Malgré l’abandon en 2023 du relèvement des redevances pour pollution diffuse prélevées sur les achats de produits phytosanitaires, des députés reviennent à la charge. Julie Ozenne, députée écologiste et sociale, et Freddy Sertin, député d'Ensemble pour la République, ont présenté dans un rapport le 12 novembre plusieurs recommandations pour améliorer l’état des cours d’eau.
« Pollueur-payeur »
Ils ont en ligne de mire « la pollution diffuse d’origine agricole (nitrates, pesticides) » qu’ils considèrent « aujourd’hui (comme) l’une des principales causes de dégradation de la ressource » en eau. La même agriculture qui contribue à hauteur de 9 % des redevances dues aux agences de l’eau alors qu’elle consomme 58 % de l’eau prélevée selon le décompte du rapport. Sur la base de leurs observations, les deux rapporteurs jugent « indispensable de repenser et de renforcer les politiques consacrées à la protection et à la restauration » des cours d’eau.

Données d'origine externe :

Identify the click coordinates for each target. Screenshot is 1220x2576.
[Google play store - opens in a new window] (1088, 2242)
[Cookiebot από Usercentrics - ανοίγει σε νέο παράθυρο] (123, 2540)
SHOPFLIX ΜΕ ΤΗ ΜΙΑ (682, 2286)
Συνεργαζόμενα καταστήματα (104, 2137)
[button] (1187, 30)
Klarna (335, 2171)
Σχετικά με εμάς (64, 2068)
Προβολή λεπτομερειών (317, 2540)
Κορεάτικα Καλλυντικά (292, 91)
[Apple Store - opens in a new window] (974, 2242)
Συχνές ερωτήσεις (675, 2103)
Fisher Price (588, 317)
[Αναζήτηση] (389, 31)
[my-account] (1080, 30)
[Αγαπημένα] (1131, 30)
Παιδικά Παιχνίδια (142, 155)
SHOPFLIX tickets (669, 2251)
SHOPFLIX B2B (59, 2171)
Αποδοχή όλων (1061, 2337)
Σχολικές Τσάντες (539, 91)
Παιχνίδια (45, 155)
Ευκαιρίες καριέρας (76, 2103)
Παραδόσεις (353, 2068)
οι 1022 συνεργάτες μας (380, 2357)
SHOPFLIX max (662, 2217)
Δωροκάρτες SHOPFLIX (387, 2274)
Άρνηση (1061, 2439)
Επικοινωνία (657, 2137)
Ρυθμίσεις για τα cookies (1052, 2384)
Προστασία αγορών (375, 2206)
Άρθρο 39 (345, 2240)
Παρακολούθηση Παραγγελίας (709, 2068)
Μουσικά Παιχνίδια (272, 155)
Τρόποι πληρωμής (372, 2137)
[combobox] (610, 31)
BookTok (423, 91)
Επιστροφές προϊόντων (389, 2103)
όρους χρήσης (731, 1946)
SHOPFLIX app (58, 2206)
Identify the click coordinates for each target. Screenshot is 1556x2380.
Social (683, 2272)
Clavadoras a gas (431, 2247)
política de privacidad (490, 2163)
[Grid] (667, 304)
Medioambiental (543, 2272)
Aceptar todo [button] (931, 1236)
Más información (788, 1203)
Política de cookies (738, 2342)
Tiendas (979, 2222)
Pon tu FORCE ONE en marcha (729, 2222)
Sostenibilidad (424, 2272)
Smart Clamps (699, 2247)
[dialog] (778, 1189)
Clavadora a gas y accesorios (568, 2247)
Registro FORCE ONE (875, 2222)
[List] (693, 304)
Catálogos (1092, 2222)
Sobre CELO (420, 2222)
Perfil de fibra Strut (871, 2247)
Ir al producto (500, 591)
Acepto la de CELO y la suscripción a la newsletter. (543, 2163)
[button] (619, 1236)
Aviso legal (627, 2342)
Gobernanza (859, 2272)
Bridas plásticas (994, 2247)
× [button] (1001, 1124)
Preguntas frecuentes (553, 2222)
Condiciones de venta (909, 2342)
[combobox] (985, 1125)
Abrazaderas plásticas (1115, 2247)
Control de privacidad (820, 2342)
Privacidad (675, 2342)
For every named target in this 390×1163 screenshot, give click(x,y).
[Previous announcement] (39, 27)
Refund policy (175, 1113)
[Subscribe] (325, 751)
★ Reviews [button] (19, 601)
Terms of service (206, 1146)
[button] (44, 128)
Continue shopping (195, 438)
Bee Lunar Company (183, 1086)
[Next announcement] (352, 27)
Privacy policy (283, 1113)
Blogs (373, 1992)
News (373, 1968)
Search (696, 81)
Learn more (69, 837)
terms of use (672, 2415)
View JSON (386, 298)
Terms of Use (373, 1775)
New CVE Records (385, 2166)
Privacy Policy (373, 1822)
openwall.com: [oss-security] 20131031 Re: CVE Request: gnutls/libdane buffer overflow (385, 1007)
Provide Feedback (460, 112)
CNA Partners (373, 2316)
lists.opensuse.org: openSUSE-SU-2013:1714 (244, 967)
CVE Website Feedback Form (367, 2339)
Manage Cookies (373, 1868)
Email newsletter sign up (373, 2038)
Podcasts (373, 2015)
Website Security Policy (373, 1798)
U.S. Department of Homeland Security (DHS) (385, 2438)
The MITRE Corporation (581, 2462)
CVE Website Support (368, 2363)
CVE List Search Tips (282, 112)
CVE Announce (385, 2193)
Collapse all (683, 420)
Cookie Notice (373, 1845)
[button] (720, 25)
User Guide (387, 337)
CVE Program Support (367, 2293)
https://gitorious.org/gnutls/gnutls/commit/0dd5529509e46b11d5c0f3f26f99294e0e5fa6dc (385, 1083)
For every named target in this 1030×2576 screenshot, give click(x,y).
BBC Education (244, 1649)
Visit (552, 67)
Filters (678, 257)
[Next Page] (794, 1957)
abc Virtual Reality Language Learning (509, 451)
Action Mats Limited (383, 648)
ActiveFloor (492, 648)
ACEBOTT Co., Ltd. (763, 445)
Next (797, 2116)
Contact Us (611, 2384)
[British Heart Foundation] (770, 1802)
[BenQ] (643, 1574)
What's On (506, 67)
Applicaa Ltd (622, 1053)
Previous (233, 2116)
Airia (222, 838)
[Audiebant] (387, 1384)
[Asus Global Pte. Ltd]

Renforcer rime avec davantage de budget. Les élus estiment à « environ 500 millions d’euros par an » les fonds nécessaires pour restaurer les cours d’eau. S’appuyant sur le principe pollueur/payeur et cherchant à éviter que la charge repose « sur le consommateur et le pouvoir d’achat des Français », les députés plaident pour une réforme du financement des agences de l’eau. Lors de la présentation du rapport à l’Assemblée le 12 novembre, Julie Ozenne a proposé « de rééquilibrer les redevances (NDLR finançant les agences de l’eau) pour diminuer la part due par les usagers domestiques et rehausser la part due pour pollutions diffuses et aux prélèvements ». La hausse de la redevance pour pollution diffuse est même qualifiée d'« urgent » par les rapporteurs.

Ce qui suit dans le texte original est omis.